→ **PROBLEM STATEMENT**
Copy out the rows below verbatim, from the line containing "Image resolution: width=1439" through the line containing "should pyautogui.click(x=34, y=229).", and nothing else.

→ **EXERCISE INPUT**
_____

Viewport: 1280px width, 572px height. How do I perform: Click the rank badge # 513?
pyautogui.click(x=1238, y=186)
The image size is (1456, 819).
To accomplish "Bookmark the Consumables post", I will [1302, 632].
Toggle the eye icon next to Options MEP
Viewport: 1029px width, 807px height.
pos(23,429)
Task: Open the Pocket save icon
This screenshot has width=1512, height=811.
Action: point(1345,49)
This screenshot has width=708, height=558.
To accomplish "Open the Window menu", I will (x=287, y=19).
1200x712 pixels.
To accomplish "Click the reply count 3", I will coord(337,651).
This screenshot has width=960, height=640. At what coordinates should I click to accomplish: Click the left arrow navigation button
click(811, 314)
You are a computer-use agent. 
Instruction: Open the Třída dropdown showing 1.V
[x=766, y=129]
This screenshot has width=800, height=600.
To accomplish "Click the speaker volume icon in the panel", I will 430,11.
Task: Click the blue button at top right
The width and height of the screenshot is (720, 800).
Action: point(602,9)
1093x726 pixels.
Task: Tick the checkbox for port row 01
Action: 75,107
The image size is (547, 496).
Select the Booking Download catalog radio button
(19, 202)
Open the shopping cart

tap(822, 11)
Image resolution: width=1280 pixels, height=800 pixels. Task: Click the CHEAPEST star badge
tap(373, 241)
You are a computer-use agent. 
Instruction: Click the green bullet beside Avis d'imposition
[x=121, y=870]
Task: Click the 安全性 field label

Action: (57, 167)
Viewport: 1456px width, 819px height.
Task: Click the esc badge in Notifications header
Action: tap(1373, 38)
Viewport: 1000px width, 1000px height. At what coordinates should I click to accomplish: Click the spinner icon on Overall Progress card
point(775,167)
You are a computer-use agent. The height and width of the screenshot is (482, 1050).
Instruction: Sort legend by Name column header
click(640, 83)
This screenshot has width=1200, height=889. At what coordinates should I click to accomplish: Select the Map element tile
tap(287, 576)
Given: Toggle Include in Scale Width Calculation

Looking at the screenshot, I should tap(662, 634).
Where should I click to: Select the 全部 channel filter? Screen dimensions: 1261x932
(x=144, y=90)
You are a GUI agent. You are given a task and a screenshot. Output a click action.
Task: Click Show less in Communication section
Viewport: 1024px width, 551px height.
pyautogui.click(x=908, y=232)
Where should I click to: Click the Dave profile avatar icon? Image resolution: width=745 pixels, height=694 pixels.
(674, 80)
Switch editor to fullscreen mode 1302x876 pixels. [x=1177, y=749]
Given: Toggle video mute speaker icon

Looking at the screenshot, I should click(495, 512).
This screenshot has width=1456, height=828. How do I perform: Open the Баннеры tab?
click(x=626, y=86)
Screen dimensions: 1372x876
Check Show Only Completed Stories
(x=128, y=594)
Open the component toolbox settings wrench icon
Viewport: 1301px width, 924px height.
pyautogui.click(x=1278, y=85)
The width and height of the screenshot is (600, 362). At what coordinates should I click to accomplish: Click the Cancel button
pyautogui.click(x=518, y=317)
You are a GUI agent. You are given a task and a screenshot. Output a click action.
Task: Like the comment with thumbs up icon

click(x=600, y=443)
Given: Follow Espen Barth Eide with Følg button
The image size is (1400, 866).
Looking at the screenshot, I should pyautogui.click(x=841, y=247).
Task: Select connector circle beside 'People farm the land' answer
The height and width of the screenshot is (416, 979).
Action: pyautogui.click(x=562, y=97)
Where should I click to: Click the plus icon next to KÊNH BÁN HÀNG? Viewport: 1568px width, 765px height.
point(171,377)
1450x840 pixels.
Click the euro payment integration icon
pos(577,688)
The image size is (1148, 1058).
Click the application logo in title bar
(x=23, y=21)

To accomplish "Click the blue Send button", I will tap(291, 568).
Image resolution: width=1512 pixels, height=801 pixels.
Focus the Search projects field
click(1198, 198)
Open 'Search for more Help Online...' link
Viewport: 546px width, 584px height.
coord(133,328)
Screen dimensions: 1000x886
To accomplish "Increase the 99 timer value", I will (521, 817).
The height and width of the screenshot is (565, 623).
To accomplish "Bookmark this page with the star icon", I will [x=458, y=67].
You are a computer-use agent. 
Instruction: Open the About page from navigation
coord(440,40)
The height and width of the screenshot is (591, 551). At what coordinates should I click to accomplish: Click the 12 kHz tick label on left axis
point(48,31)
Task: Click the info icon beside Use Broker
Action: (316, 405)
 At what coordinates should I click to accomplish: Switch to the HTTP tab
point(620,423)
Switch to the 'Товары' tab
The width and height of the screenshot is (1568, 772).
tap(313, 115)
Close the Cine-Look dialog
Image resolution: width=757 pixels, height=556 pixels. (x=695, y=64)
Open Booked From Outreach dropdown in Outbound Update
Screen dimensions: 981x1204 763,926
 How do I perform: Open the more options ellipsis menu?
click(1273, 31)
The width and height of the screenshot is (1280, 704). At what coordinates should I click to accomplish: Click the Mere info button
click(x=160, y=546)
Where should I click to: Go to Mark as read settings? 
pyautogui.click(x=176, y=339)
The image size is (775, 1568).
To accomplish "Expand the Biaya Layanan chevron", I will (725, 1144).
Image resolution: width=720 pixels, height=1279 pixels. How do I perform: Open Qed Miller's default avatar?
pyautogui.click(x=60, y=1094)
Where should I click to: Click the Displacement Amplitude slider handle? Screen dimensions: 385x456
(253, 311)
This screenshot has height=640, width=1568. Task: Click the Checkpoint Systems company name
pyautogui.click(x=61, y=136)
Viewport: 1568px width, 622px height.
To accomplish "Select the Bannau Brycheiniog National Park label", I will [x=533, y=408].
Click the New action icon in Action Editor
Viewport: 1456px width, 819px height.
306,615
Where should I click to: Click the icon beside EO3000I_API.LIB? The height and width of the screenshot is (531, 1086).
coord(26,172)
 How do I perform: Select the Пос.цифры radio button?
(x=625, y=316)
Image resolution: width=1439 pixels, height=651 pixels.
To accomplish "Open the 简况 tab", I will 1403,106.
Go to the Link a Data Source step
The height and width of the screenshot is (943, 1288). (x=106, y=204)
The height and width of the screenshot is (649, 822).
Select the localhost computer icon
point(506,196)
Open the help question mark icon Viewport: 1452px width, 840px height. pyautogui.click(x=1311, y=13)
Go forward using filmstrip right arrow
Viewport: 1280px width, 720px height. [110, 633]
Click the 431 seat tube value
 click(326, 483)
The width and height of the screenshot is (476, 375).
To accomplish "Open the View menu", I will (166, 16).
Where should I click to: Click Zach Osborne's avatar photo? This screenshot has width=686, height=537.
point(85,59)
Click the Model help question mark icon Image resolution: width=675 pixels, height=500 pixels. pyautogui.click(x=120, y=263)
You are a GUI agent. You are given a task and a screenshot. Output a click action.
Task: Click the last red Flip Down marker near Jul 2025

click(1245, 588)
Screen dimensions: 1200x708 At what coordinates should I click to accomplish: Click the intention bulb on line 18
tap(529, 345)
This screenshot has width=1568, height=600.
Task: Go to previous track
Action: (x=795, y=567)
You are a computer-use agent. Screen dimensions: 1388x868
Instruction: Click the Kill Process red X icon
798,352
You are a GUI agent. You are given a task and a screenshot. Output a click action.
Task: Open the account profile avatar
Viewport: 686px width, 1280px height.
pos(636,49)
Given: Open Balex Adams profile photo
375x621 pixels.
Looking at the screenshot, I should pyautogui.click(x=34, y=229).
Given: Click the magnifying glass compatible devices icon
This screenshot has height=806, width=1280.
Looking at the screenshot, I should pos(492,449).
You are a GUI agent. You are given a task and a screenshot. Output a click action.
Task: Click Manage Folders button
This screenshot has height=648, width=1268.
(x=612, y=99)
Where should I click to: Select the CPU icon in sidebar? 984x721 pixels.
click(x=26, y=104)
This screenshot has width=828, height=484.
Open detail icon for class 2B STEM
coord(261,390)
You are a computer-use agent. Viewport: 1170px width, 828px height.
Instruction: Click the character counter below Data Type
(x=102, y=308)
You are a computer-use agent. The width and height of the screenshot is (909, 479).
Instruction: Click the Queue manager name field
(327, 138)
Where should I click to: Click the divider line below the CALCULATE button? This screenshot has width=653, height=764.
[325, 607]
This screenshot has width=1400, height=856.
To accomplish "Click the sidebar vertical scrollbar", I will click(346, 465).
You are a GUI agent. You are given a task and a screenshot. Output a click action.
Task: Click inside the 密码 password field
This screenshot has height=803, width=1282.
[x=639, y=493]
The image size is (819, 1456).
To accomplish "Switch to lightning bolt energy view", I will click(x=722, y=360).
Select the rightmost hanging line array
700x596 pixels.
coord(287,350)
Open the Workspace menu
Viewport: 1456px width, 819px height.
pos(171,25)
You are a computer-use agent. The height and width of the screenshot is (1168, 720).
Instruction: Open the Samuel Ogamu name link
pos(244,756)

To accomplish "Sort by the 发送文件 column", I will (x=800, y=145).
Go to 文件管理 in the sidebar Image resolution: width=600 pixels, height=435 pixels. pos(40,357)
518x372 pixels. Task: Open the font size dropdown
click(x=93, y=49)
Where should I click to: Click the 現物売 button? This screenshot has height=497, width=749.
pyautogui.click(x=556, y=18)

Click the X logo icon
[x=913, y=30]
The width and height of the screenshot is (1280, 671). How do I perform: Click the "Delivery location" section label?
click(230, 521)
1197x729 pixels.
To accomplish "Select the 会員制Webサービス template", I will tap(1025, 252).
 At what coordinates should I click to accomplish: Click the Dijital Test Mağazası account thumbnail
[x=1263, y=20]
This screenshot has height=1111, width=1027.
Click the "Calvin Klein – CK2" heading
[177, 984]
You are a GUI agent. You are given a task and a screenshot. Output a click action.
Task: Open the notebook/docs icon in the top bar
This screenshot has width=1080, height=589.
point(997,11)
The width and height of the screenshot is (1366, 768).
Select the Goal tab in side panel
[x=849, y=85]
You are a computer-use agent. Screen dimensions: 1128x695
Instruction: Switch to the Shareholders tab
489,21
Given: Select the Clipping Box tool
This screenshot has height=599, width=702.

_____

→ **REPLY TO THE TASK**
Image resolution: width=1439 pixels, height=651 pixels.
To accomplish "Open the 简况 tab", I will 1403,106.
Go to the Link a Data Source step
The height and width of the screenshot is (943, 1288). (x=106, y=204)
The height and width of the screenshot is (649, 822).
Select the localhost computer icon
point(506,196)
Open the help question mark icon Viewport: 1452px width, 840px height. pyautogui.click(x=1311, y=13)
Go forward using filmstrip right arrow
Viewport: 1280px width, 720px height. [110, 633]
Click the 431 seat tube value
 click(326, 483)
The width and height of the screenshot is (476, 375).
To accomplish "Open the View menu", I will (166, 16).
Where should I click to: Click Zach Osborne's avatar photo? This screenshot has width=686, height=537.
point(85,59)
Click the Model help question mark icon Image resolution: width=675 pixels, height=500 pixels. pyautogui.click(x=120, y=263)
You are a GUI agent. You are given a task and a screenshot. Output a click action.
Task: Click the last red Flip Down marker near Jul 2025

click(1245, 588)
Screen dimensions: 1200x708 At what coordinates should I click to accomplish: Click the intention bulb on line 18
tap(529, 345)
This screenshot has width=1568, height=600.
Task: Go to previous track
Action: (x=795, y=567)
You are a computer-use agent. Screen dimensions: 1388x868
Instruction: Click the Kill Process red X icon
798,352
You are a GUI agent. You are given a task and a screenshot. Output a click action.
Task: Open the account profile avatar
Viewport: 686px width, 1280px height.
pos(636,49)
Given: Open Balex Adams profile photo
375x621 pixels.
Looking at the screenshot, I should pyautogui.click(x=34, y=229).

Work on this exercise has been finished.